Bullock and her colleagues were working closely with just a fraction of the number of COVID-positive patients as what they now see. Within a year and a half, Bullock went from a few positive cases a day, to a couple hundred. Now, the county averages more than 1,000 a day. Bullock does have help - dozens of contract workers have been working the phones and logging case information.
“We started with ten and now I think we have well over 100, and at our biggest surges in the response we’ve had over 150 contract staff,” she notes. “I’m one of the folks that kind of looks at that person reaching out and tries to help them. So each person has their own story, and they’re not just another COVID-19 case and that matters to me, that matters to I know the rest of the staff that work on the response.”

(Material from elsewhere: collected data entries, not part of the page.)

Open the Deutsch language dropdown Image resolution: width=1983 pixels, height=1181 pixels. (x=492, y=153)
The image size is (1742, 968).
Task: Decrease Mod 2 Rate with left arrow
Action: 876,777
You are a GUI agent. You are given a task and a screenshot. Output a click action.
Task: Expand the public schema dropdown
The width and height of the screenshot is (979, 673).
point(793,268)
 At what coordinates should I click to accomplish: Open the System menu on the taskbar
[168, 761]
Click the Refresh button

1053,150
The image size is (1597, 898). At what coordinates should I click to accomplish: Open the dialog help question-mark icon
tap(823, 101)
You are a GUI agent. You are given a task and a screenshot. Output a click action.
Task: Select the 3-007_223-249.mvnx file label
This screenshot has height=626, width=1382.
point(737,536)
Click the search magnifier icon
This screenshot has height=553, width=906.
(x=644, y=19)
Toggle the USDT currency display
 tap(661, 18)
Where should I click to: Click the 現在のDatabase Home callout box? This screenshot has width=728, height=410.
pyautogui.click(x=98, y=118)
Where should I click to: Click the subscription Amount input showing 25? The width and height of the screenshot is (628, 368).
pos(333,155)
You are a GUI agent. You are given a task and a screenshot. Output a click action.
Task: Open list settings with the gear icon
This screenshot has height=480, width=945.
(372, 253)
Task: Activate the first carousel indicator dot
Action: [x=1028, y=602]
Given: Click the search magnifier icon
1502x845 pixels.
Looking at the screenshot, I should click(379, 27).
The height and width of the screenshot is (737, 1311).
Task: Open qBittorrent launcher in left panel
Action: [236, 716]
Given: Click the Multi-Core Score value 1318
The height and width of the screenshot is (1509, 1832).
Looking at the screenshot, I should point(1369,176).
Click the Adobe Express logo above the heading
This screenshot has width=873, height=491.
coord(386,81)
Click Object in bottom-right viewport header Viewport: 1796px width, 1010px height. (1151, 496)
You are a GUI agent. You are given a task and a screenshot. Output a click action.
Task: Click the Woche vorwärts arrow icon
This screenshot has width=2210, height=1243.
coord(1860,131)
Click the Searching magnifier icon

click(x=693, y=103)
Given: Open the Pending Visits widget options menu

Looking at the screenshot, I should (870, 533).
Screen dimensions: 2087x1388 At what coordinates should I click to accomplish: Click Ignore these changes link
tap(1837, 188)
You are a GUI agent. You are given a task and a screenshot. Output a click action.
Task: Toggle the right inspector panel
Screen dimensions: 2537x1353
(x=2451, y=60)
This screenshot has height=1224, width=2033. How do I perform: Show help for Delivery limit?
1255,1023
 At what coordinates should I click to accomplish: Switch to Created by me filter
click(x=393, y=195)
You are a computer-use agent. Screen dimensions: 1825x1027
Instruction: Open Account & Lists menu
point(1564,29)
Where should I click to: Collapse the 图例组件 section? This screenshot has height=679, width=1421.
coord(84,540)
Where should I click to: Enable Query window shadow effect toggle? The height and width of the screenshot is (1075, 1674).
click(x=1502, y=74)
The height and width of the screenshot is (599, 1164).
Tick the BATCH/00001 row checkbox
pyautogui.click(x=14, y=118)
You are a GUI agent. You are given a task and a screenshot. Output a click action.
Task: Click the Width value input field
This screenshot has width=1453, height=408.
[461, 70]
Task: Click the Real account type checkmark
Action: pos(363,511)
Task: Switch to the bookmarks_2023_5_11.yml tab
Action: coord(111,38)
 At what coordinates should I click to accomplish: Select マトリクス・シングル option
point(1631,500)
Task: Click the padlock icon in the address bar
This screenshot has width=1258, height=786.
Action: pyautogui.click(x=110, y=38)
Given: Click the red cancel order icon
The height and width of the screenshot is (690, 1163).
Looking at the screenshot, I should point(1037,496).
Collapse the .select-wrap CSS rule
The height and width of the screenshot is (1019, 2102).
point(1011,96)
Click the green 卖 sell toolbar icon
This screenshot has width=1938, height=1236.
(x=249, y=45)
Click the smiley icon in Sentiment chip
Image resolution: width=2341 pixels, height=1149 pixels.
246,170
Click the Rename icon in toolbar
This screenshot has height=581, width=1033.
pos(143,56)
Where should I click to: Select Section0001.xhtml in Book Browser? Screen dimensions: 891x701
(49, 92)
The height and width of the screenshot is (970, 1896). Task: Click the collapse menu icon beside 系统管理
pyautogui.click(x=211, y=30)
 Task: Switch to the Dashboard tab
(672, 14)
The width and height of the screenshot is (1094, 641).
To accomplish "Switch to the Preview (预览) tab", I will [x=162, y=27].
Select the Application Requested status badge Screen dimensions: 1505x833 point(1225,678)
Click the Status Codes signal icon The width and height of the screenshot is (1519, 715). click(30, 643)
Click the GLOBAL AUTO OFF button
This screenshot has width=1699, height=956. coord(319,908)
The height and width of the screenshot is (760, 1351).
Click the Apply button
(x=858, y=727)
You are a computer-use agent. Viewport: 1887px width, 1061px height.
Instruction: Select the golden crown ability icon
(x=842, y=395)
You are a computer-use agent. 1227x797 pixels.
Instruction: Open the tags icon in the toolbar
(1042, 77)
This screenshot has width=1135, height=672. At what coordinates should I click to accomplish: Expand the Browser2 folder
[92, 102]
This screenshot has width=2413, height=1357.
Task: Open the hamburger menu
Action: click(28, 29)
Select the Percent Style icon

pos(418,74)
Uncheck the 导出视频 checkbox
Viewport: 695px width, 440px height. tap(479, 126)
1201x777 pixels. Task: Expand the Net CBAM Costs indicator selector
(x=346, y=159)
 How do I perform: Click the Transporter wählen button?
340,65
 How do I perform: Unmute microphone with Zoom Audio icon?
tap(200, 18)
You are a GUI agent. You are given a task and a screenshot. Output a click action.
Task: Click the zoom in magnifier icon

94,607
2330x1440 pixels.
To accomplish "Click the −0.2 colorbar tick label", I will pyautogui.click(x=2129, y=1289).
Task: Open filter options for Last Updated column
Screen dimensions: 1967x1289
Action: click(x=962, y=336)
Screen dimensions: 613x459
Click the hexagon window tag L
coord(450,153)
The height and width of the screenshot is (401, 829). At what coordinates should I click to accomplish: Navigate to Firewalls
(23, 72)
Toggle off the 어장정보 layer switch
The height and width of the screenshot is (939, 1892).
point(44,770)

If the case counts seem overwhelming to you, imagine what it’s like for Bullock. She gets a fax, through her email, for every single confirmed COVID case in the county. On the busiest of days, that’s more than a thousand e-mails.
“There’s definitely frustration this time around compared to previous surges because this year we have vaccines in our toolbox,” she says. “As soon as we get in for the day we gather all the data we’ve analyzed from the previous day from interviews and talking to all of the different folks who’ve recently tested positive, and we analyze the data and put it on the website.”
Bullock and her colleagues are hopeful the COVID case count will fall, but current trends don’t show that happening soon.